**To do:** Your task is to filter the entries and copy every line containing the string "will".

Records for the task below:

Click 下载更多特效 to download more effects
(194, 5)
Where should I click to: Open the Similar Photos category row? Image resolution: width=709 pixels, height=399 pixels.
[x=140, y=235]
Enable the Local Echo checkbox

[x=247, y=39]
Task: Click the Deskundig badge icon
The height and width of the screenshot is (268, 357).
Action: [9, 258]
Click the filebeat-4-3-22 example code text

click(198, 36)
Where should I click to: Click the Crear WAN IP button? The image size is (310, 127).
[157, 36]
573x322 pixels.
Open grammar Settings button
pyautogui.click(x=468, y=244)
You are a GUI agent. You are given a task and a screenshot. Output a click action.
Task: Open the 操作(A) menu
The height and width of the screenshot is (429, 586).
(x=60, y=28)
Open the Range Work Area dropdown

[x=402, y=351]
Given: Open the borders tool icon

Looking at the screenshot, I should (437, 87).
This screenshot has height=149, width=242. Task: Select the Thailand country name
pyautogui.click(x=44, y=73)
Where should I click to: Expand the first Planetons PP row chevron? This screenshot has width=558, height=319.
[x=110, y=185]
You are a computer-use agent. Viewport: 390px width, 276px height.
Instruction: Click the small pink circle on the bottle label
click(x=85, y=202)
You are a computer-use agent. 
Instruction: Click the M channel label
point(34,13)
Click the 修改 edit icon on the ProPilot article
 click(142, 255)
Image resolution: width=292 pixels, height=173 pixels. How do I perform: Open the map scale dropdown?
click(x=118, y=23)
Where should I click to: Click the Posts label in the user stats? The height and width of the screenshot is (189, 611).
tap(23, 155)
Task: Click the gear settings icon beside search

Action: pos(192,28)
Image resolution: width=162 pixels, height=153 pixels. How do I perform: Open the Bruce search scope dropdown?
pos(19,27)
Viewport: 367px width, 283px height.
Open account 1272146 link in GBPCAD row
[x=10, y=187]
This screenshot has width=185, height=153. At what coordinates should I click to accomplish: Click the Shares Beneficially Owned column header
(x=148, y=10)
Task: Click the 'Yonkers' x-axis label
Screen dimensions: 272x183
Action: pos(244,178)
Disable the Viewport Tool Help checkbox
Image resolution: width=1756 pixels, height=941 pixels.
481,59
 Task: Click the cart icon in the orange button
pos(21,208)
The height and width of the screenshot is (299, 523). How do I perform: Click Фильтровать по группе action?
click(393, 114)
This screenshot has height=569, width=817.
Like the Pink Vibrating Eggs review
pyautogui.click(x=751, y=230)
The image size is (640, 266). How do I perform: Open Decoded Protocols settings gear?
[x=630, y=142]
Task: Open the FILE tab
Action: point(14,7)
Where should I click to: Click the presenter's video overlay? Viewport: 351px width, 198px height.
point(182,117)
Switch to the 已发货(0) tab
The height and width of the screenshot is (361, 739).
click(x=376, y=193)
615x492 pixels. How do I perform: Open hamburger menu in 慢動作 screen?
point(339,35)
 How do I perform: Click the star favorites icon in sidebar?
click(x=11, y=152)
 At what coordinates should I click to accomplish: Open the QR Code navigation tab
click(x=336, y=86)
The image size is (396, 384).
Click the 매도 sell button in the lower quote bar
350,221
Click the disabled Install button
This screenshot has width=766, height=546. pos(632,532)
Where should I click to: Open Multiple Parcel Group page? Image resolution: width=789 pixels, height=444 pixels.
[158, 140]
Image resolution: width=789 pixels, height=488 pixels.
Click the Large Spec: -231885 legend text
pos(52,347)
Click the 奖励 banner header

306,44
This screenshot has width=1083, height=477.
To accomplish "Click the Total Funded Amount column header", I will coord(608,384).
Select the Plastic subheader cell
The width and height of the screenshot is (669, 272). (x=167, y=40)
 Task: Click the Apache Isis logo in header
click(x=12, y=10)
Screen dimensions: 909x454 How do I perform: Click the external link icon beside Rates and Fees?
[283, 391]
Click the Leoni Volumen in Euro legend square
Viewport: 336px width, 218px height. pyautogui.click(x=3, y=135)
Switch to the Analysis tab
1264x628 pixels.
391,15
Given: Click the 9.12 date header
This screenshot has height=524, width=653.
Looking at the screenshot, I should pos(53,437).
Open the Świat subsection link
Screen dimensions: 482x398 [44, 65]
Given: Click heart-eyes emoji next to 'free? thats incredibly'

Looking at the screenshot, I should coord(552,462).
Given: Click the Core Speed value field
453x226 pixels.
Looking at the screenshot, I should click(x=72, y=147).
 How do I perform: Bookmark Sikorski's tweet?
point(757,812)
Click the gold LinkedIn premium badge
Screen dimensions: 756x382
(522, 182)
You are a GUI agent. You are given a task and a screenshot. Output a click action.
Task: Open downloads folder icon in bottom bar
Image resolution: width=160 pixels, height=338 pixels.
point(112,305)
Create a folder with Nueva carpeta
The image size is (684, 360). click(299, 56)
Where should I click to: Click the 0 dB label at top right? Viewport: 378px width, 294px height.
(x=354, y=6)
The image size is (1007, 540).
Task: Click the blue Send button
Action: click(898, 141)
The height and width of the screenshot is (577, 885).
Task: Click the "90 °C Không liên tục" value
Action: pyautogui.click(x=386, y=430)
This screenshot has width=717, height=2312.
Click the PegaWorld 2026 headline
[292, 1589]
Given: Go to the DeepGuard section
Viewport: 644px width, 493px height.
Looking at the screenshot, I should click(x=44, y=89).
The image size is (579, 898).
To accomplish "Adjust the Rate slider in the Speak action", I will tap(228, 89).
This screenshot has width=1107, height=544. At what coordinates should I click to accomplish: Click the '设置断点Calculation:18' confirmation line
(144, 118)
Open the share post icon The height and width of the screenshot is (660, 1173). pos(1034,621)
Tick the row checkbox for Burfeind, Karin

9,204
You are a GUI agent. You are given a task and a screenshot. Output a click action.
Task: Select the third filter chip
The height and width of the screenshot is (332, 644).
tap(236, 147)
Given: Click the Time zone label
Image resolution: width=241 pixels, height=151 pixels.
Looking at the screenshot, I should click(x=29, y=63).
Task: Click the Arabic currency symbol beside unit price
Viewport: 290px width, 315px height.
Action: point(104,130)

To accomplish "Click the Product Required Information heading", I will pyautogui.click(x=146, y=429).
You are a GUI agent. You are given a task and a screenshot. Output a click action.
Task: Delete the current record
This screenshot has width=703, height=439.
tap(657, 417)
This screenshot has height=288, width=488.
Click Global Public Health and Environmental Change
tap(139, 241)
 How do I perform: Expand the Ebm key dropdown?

End of Records for the task.

**Solution for this task:**
To accomplish "Click the Total Funded Amount column header", I will coord(608,384).
To accomplish "Adjust the Rate slider in the Speak action", I will tap(228, 89).
To accomplish "Click the Product Required Information heading", I will pyautogui.click(x=146, y=429).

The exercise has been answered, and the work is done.